Joint estimation of dynamic O-D demand and choice models for dynamic multi-modal networks: computational graphs with hypothesis tests

Ma, X. and Qian, S. (Under review at Transportation Research Part C: Emerging Technologies) [Paper]

This research uses system-level data (such as traffic counts, probe speeds, and transit ridership) to infer travel choices varying by time of day, origin/destination location and mode. A joint estimation framework for dynamic origin-destination (O-D) demand and disutility functions within a multi-modal transportation system is proposed. It integrates system-level data from multiple sources into a dynamic traffic assignment model that captures both route and mode choices across car, bus, metro, and park-and-ride options. Alternative-specific and individual-specific factors are incorporated into hierarchical disutility functions to reflect heterogeneous traveler perceptions. The estimation problem is formulated and solved based on a computational graph, allowing for dynamic network modeling and scalable inference across large-scale networks and generic data sets. Furthermore, the research provides a hypothesis testing framework for analyzing statistical significance of behavioral parameters, enabling model selection and statistical insights.

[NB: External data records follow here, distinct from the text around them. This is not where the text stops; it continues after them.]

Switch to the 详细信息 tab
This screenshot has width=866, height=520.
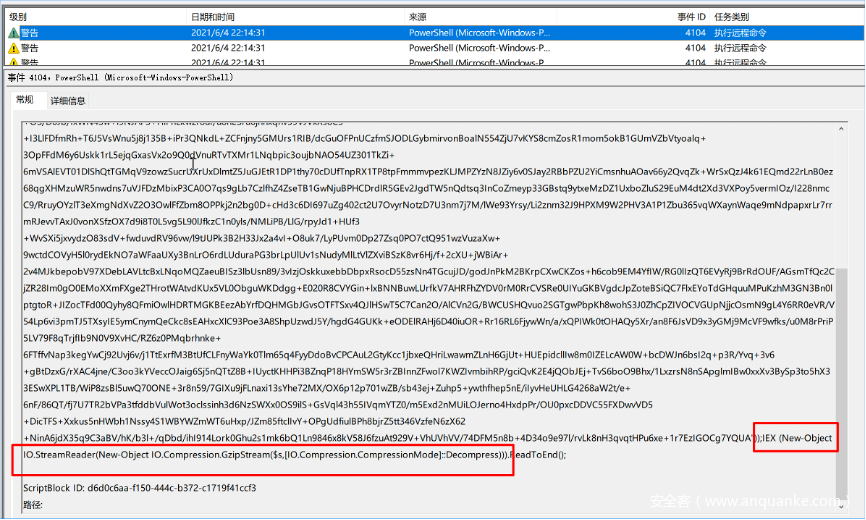coord(68,101)
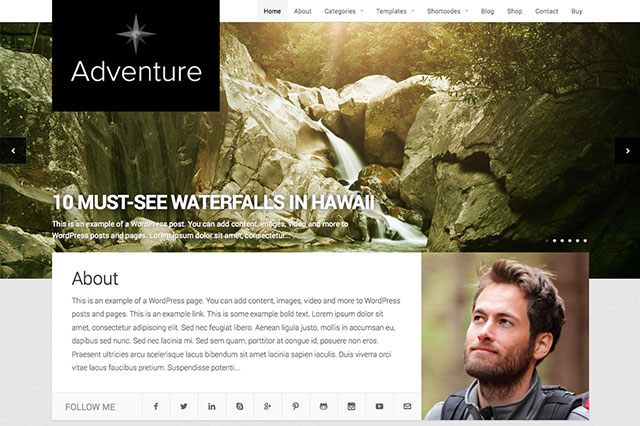640x426 pixels.
Task: Go to previous slide with left arrow
Action: pyautogui.click(x=13, y=151)
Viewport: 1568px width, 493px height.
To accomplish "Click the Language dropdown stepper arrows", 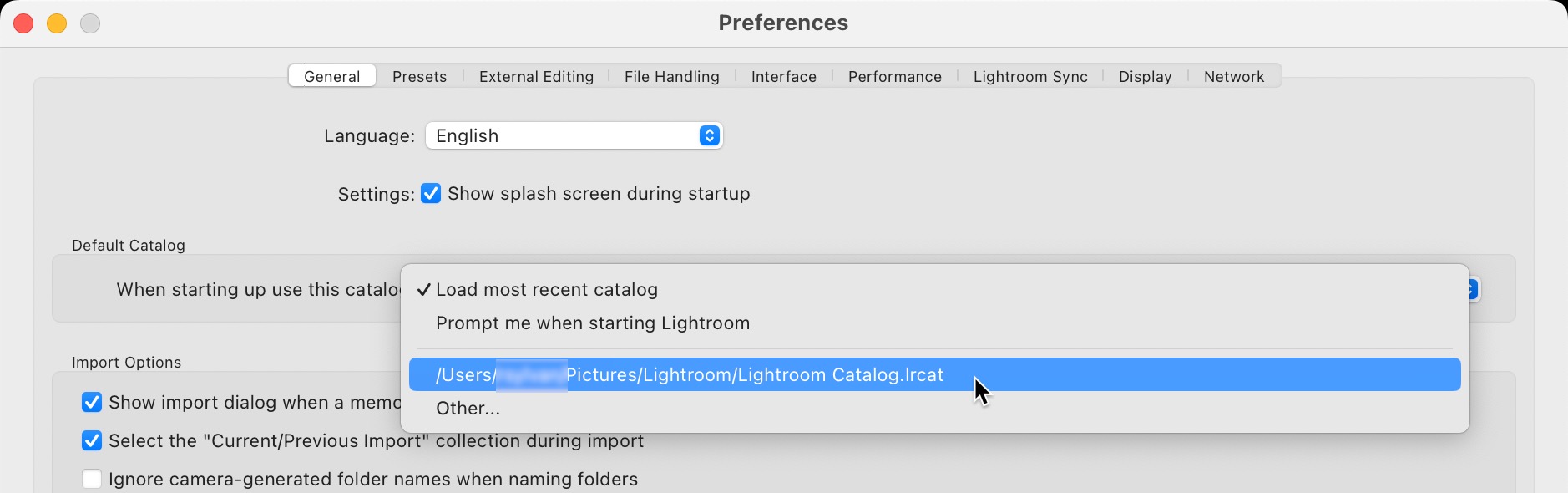I will (709, 135).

Sensitivity Analysis for multi-modal O-D Estimation

Sensitivity analysis of computational graph-based dynamic multi-modal O–D estimation under data and behavioral uncertainties

Ma, X., Nardone D., Morchio M., Finan J., Sannino P., Pozza J., Neykov L., and Qian, S. (2026). Artificial Intelligence for Transportation, 7, p.100063. [Paper]

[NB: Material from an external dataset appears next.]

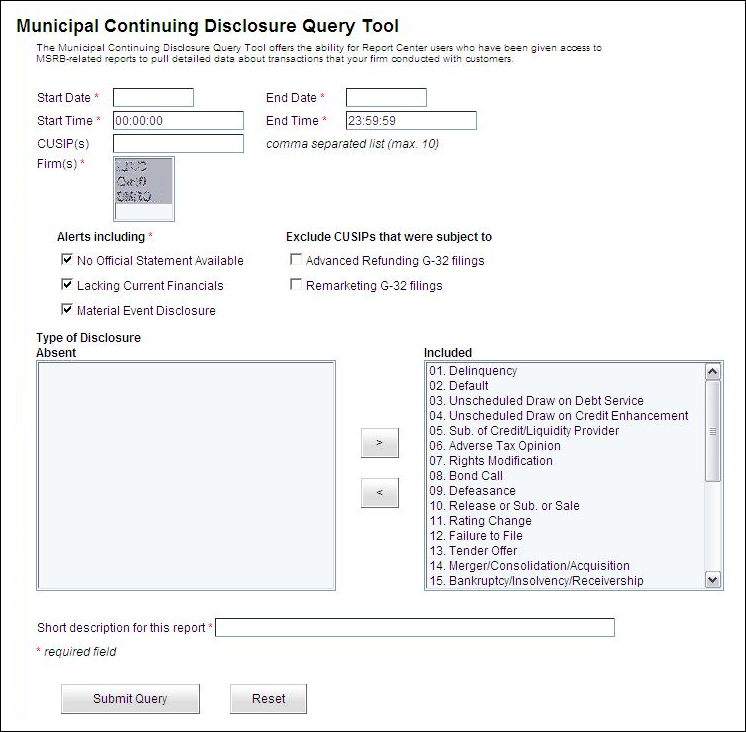Viewport: 746px width, 732px height.
Task: Focus the Start Date input field
Action: (x=153, y=97)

This study examines how multi-modal dynamic origin–destination estimation (DODE) is affected by uncertainties in data, modeling assumptions, and initial O–D demand. Using a computational graph-based framework, it jointly estimates dynamic demand for cars, buses, and metro by matching simulated results with observed data, such as link flows, travel times, and passenger boarding and alighting counts. The framework can flexibly integrate multiple data sources, even when coverage is incomplete, and supports sensitivity analyses of behavioral and operational factors. Results show that spatially clustered missing data have a greater negative impact than randomly missing data. Link flow data are essential for estimating car demand, while travel time data strongly affect transit estimation because of congestion interactions between modes. The estimates are relatively stable under different levels of adaptive routing but are sensitive to the initial O–D demand. Passenger count matching is also more sensitive to behavioral uncertainty than other data types. These findings emphasize the importance of integrating multi-modal data, maintaining diverse spatial coverage, and using informed initial demand estimates for reliable real-world DODE applications.